On Wednesday, 12 August 2020, dozens of representatives of the indigenous peoples of Russia’s far northern Taimyr Peninsula – Nenets, Nganasans, Dolgans, and Enets communities – marched against operations of Nornickel, the world’s largest palladium and nickel producer, in traditional dress across the industrial Arctic city of Norilsk, saying their rights are being violated by local officials and large businesses — including Nornickel — operating in the region, RFE/RL reported. The protest lasted for more than an hour with many residents of the city joining the protesters. “August 9 was marked in the world as the Day of Indigenous Peoples, but we have nothing to celebrate. We are deprived of our rights to fish and hunt on the territories that we inherited from our ancestors and that are currently being exploited by companies that have enormous sums of money to ‘win’ tenders on our lands,” one of the leaders of the group, Valeria Bolgova, told RFE/RL.
Right to life
On Wednesday, 12 August 2020, Caucasian Knot reports, Terman Alimagomedov, a former militant from Dagestan, was shot dead by a police officer when the police tried to detain him in St Petersburg. The police found firearms and ammunition in the suspect’s car, the Investigating Committee of the Russian Federation (ICRF) reported. According to investigators, on the night of 12 August, while the police tried to stop a car to check documents, the driver hit the policeman and tried to escape. During his detention, the suspect tried to take possession of the policeman’s service weapon, and as a result, the policeman shot three times. “The attacker was wounded and was provided with the first aid, but died. The suspect was identified as Terman Alimagomedov, born in 1992, a native of Dagestan, who had an earlier criminal record for organizing an illegal armed formation (IAF) and participating in it, as well as for arms trafficking,” the ICRF reports on its official website.

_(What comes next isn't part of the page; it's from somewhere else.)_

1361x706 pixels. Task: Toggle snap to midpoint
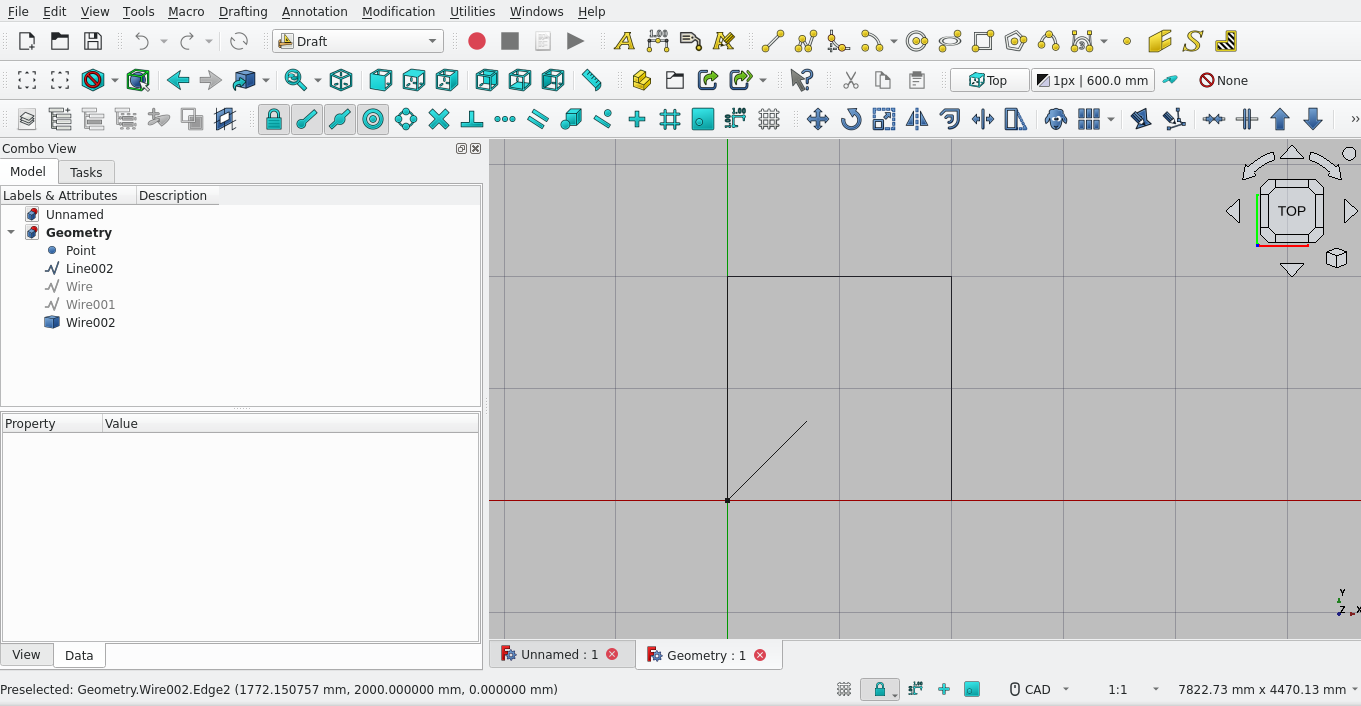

That productive cooperation is possible between the authorities and civil society is shown by the work during the Covid-19 pandemic of our CSO of the Week, Memorial Human Rights Centre’s Migration and Law Network, headed by Svetana Gannushkina. Yet the case of Ivan Safronov continues to weigh heavily on the domestic atmosphere this week, and to that end we highlight the nature of Article 275, the treason article of the criminal code with which he has been charged. But this is not the only article concerning state secrets to give cause for concern. This week it became known to a wider public that the remarkable and adventurous YouTuber Andrei Pyzh was remanded in custody on 6 August on charges relating to an offence under Article 283.1 of the Russian Criminal Code: illegally obtaining access to state secrets. And in this case we may also catch the authorities’ concerns, mentioned last week, about maintaining control of the younger generation. As the work of Russia’s human rights organisations and human rights defenders so often reminds us, in Russia specific political motivations can often be seen to lie behind and motivate on-going human rights violations.